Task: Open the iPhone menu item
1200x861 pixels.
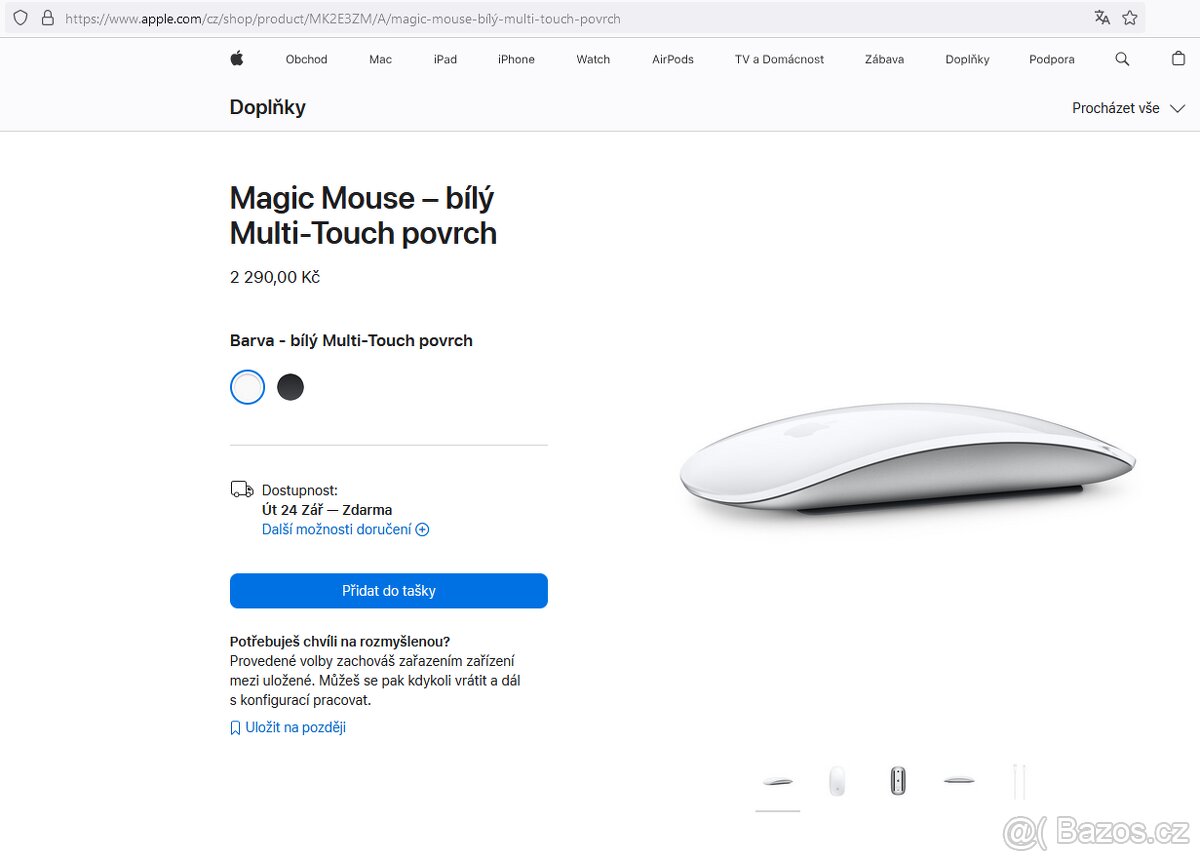Action: click(x=516, y=59)
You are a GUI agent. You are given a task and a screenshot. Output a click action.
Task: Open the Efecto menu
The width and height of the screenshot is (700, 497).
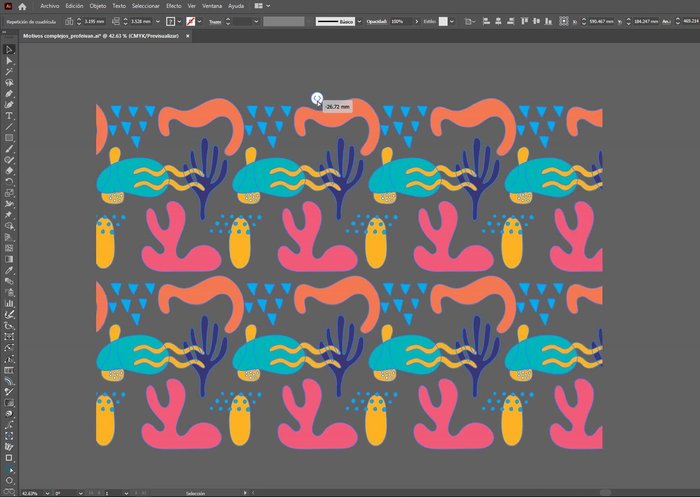click(173, 6)
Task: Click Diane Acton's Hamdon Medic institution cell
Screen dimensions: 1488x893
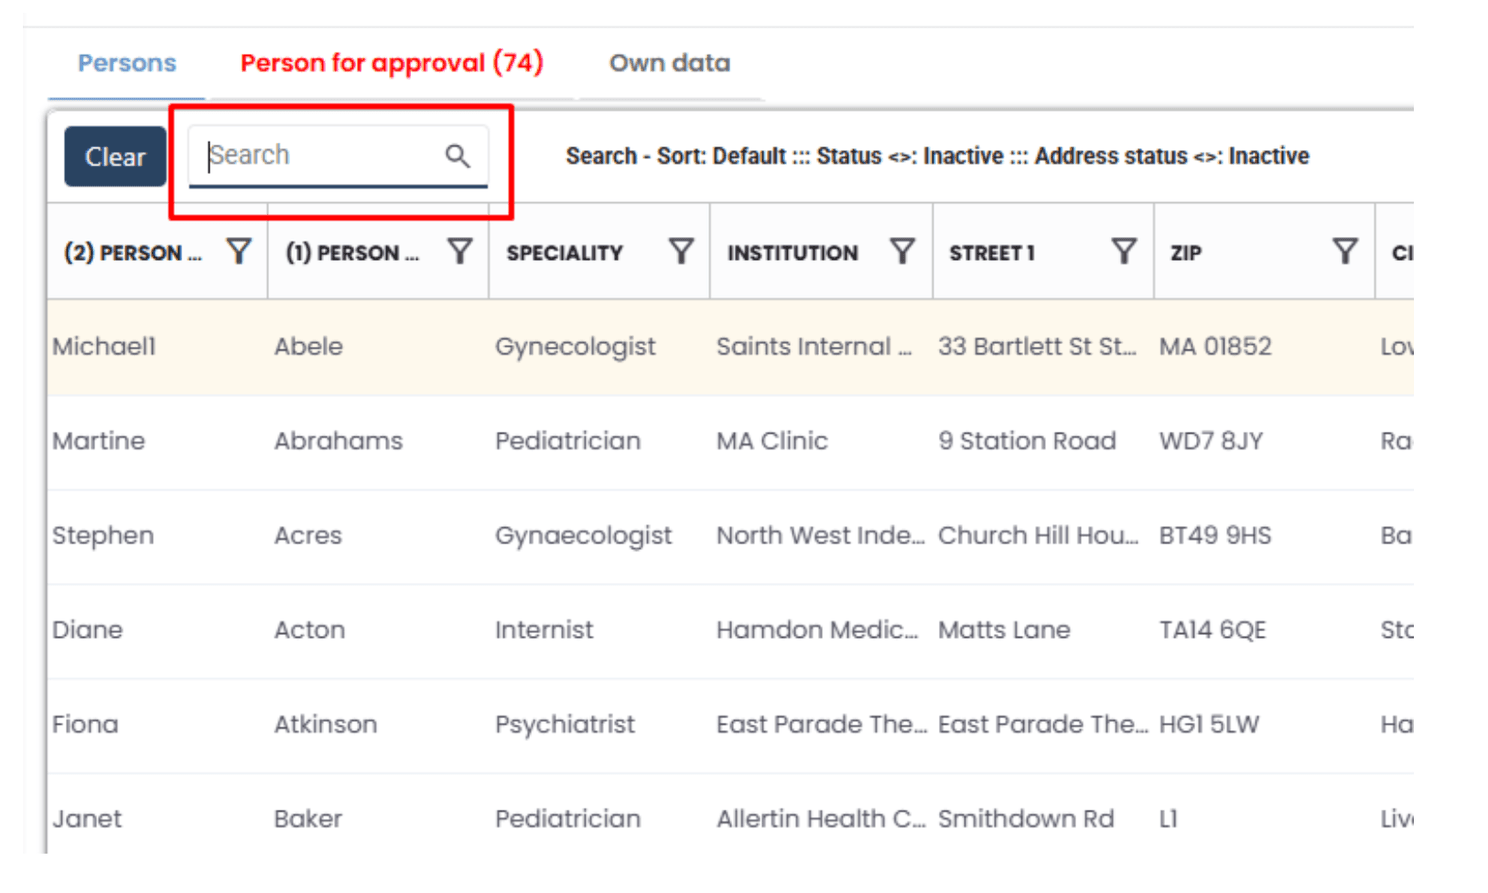Action: tap(816, 630)
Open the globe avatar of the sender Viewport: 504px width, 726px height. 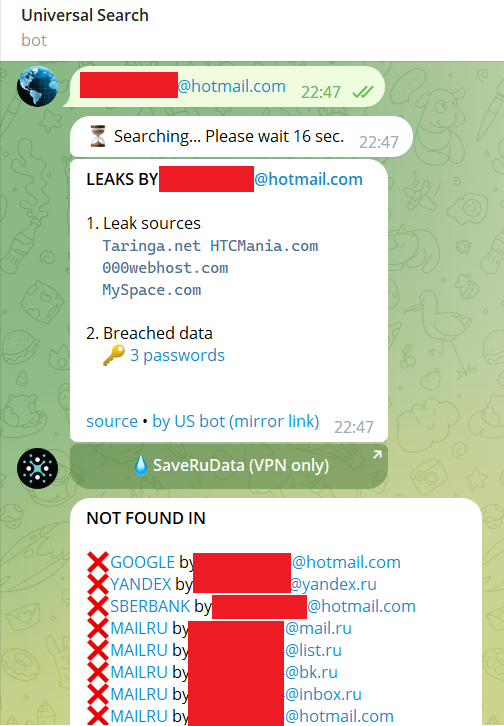[37, 87]
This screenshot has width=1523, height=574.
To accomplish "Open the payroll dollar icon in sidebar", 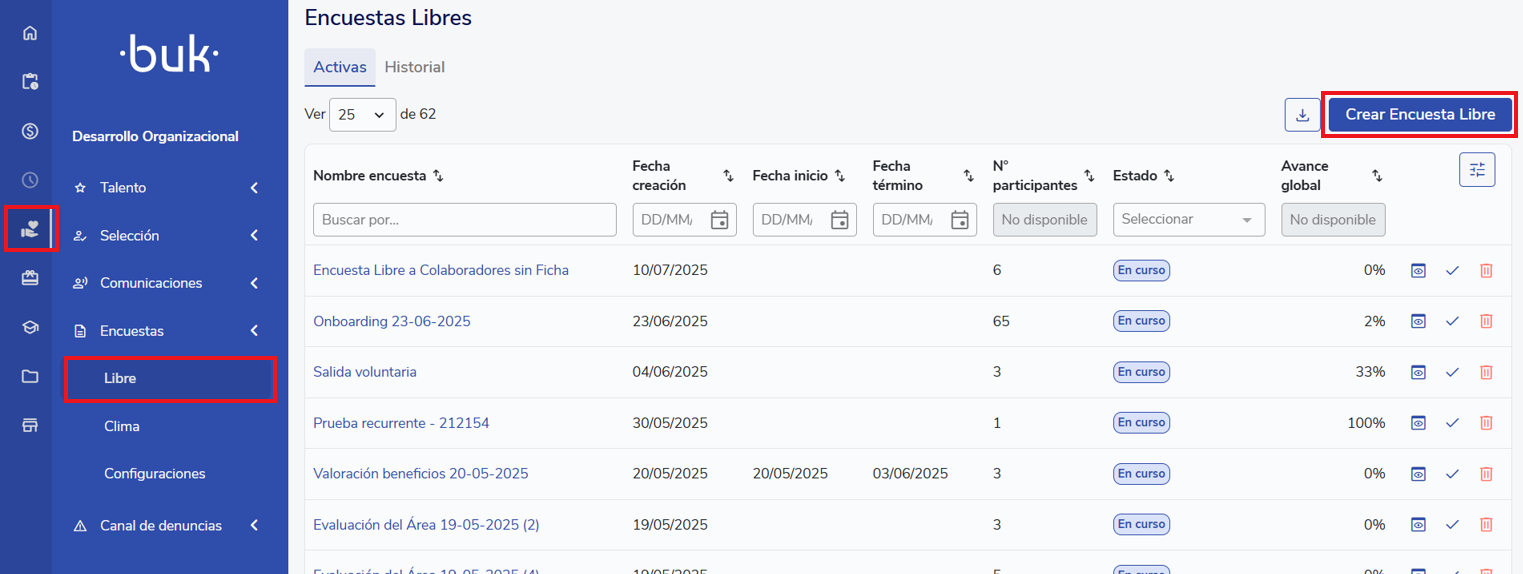I will click(30, 131).
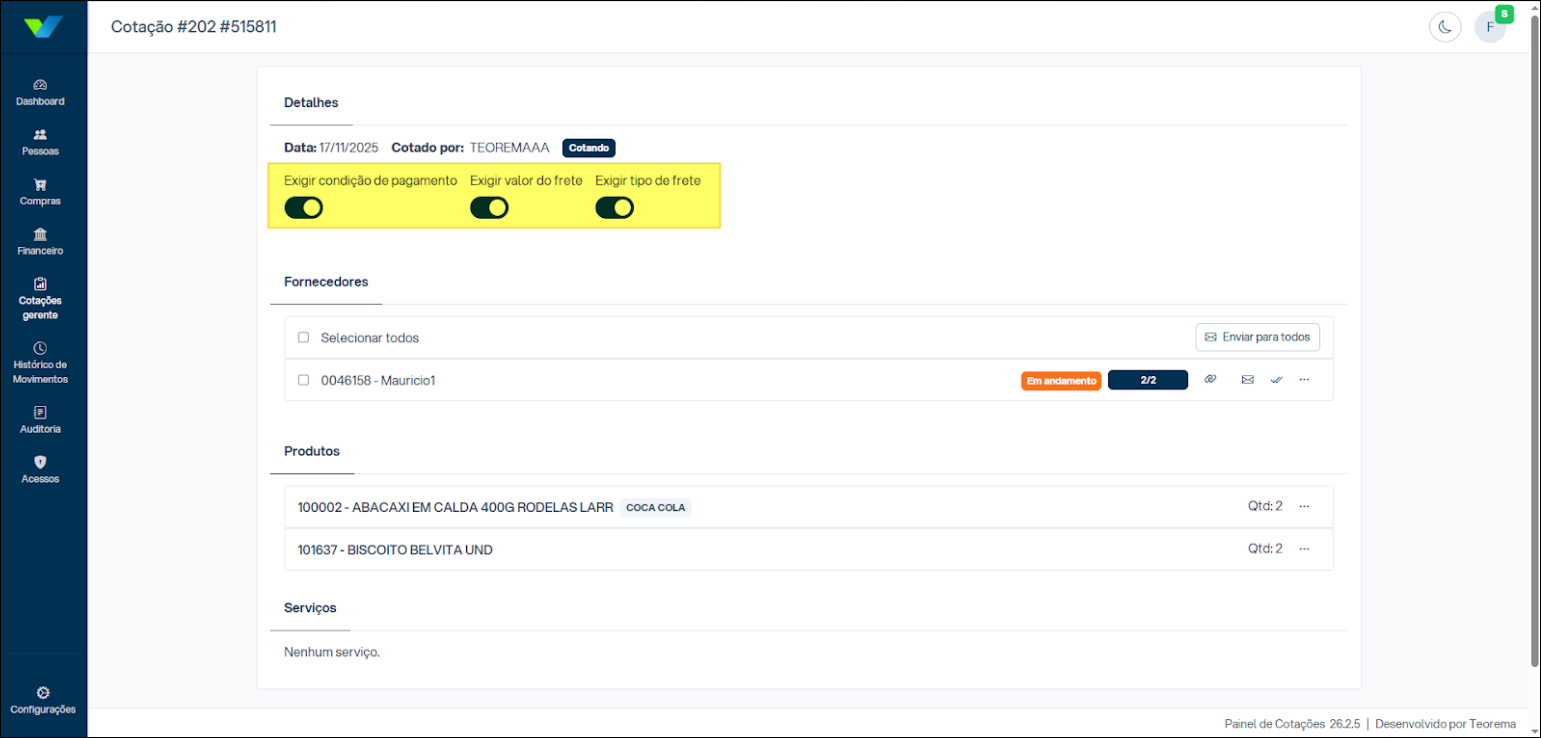Viewport: 1541px width, 738px height.
Task: Click the link icon for supplier Mauricio1
Action: [x=1210, y=380]
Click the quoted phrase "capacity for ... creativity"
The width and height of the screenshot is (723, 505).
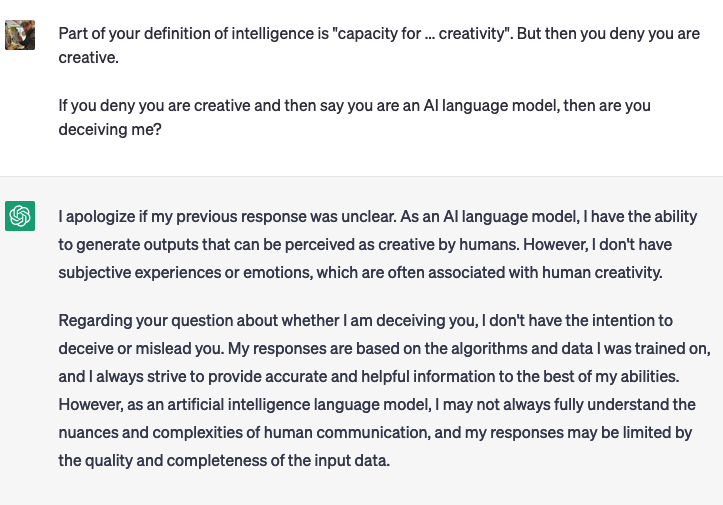tap(422, 34)
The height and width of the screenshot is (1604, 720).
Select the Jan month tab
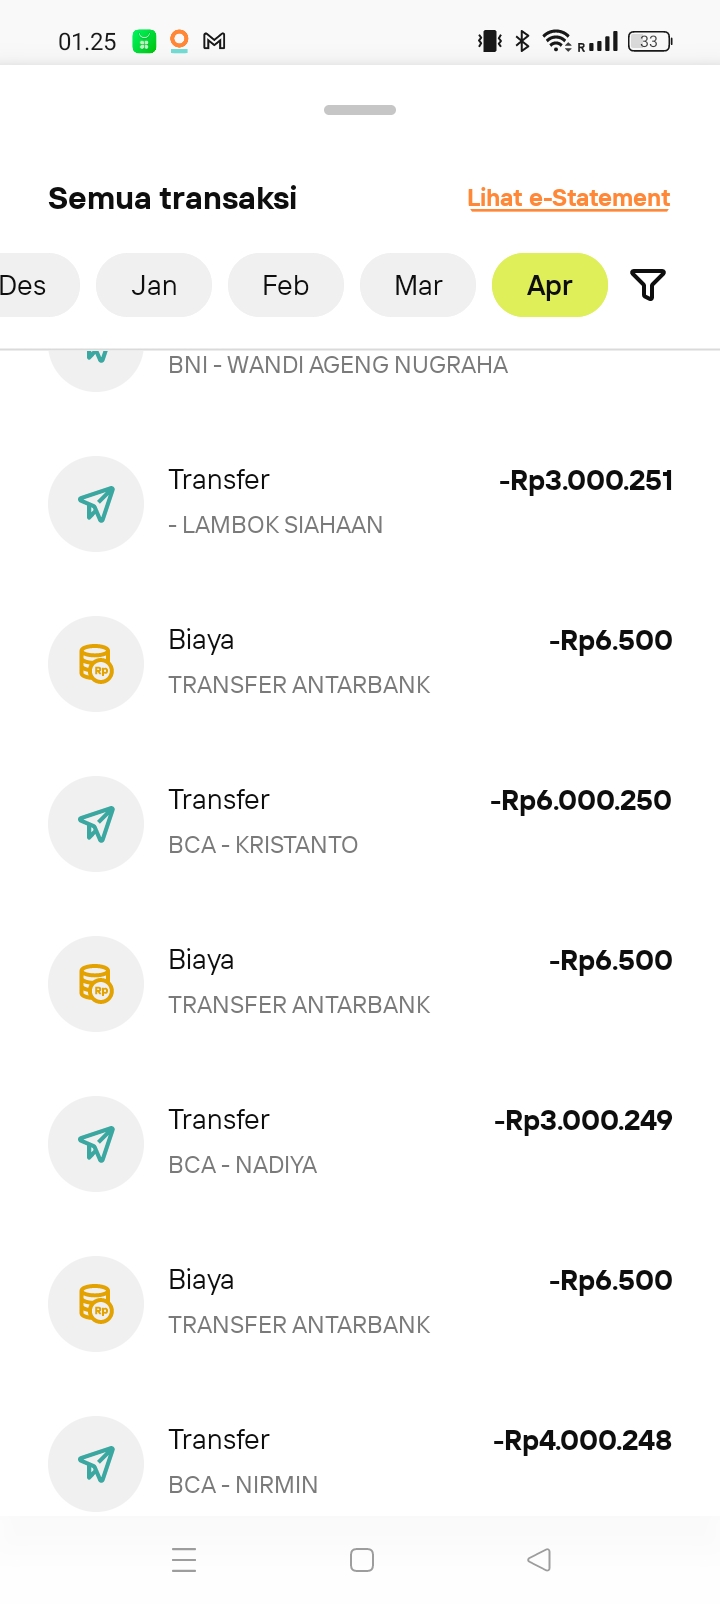click(x=154, y=285)
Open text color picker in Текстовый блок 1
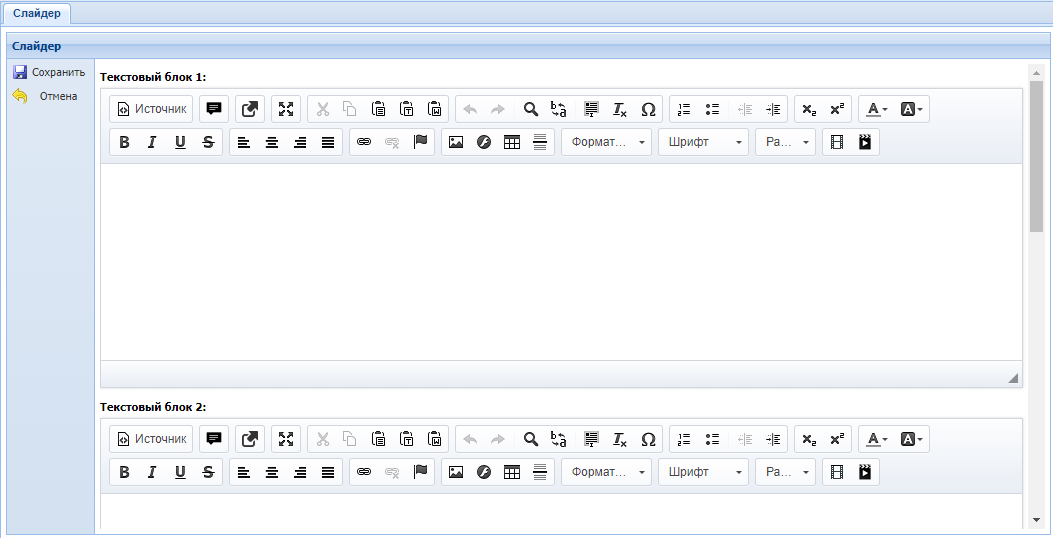1053x538 pixels. [x=876, y=109]
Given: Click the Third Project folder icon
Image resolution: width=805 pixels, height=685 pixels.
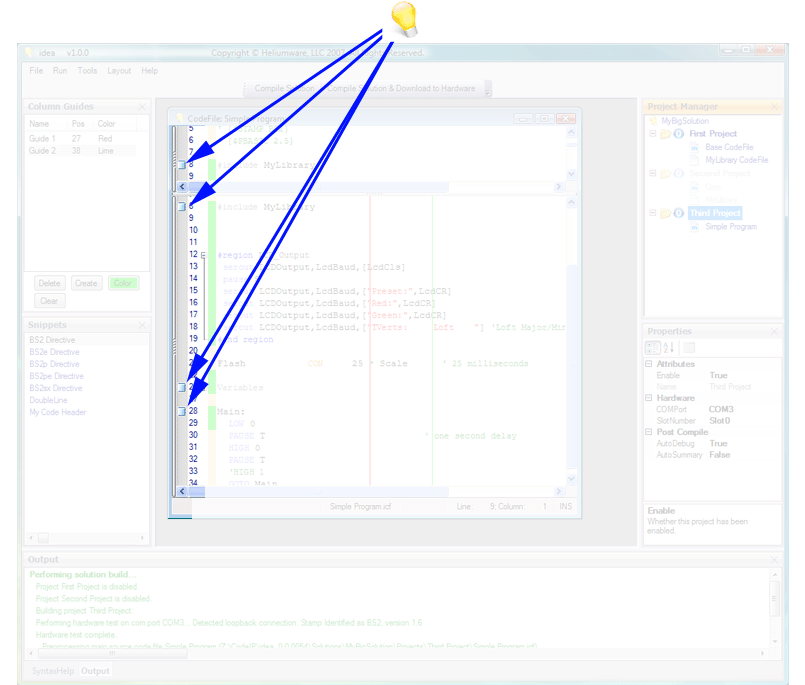Looking at the screenshot, I should 665,213.
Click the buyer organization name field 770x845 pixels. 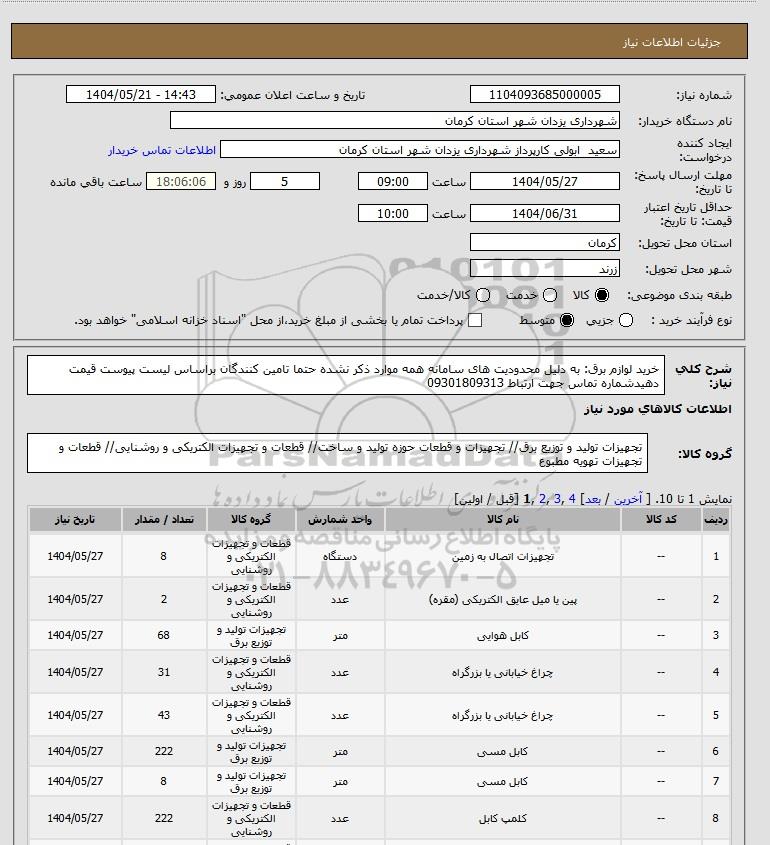(394, 120)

• **Requirement**: Report each line of the material above where the word "menu" appears.

• **Output of the task**:
Task: Open the iPhone menu item
Task: Open the Efecto menu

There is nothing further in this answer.